19 jardins entre alchimie, hymne, symbiose, sanctuaire…

Cinq « Cartes Vertes » ont ainsi été données à de grandes personnalités, invitées du Domaine. Parmi lesquelles Inch Lim. Ce grand paysagiste de Malaisie s’inspire d’imprimés d’étoffes pour dessiner par exemple son Jardin du Batik. L’américaine Kathryn Gustafson, lauréate du Concours des Jardins de la Tour Eiffel en 2019, conçoit elle, le paysage en entrelaçant l’environnement physique, la culture, le climat et l’histoire d’un site pour relier le corps à l’âme et l’esprit à la terre. Ou encore Jean Mus, grand spécialiste du jardin méditerranéen dont il revisite le mythe. « Chaumont-sur-Loire et le Centre d’art et de Nature ont acquis une position forte et originale, portée au meilleur niveau », se réjouit François Bonneau, le président de la Région Centre-Val de Loire. Un concept spécifique qui a fait de Chaumont un Festival sans équivalence dans le monde avec 400 000 visiteurs en moyenne chaque année dont 30% de touristes étrangers.

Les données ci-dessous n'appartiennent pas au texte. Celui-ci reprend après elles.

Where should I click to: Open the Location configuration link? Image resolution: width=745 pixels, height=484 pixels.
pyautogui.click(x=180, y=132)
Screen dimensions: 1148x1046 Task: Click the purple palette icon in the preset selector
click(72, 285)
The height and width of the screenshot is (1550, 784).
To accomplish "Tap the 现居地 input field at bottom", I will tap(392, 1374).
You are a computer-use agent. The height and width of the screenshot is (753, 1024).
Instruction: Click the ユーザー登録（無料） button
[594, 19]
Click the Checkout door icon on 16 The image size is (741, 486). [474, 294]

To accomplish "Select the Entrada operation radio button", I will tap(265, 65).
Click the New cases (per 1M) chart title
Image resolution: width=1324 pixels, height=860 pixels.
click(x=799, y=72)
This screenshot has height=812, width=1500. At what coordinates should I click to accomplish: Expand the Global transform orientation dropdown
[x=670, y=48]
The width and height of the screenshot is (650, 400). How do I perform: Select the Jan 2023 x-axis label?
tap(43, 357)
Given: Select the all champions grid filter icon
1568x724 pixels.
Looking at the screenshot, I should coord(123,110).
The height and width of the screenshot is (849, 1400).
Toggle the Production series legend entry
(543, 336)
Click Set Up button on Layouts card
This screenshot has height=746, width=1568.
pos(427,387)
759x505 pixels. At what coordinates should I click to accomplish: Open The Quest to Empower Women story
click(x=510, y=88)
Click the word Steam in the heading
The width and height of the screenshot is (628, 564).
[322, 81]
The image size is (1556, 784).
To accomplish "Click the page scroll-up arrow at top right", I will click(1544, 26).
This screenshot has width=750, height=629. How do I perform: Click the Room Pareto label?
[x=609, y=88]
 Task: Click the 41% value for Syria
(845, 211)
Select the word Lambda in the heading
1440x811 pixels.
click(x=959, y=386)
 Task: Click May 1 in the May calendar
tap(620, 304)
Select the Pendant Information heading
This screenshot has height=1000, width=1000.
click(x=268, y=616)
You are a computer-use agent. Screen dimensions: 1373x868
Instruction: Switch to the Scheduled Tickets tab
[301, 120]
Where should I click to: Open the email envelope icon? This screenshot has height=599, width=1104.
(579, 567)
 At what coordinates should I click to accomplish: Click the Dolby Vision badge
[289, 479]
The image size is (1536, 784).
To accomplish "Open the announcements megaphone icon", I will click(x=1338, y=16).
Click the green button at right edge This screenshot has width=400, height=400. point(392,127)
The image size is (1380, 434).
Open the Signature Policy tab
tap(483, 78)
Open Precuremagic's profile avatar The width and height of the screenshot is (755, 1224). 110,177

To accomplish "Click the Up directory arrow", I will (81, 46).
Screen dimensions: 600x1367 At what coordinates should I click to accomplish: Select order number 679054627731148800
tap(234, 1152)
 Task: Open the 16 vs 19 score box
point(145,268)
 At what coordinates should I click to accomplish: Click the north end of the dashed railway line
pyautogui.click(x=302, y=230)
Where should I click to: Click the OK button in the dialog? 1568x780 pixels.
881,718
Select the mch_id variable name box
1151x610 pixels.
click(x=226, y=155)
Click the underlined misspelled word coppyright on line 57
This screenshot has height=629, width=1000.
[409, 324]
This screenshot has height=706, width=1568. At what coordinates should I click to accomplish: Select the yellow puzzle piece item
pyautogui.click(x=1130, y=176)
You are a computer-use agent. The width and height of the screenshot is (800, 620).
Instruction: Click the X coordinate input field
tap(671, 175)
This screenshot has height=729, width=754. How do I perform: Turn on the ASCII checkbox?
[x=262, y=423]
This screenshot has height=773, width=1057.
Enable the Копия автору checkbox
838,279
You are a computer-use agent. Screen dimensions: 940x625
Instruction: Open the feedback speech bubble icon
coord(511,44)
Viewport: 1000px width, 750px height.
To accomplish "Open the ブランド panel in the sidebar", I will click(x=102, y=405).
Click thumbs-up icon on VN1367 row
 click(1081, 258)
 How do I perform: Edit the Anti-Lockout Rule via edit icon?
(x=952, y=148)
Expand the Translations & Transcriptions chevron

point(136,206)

Parallèlement, 19 Jardins seront réalisés par des architectes et paysagistes du monde métier. En écho à la latitude Nord de Chaumont-sur-Loire, Bleu 47° (France) sera un hymne au bleu (cobalt, céleste, céruléen, Klein…) et à l’optimisme qui prendra forme sous un tableau bleu et vert élaboré comme un vitrail, une mosaïque, façon pointillisme ou impressionnisme… Jardin d’Eaurmus (France et Afrique du Sud) révèlera un travail autour d’une alchimie et de l’Ormus. Cette substance maximise l’énergie vitale qui existe dans le sol et dans la nature. En Afrique du Sud, ce minéral sert à régénérer la terre en s’affranchissant des engrais et autres intrants nocifs.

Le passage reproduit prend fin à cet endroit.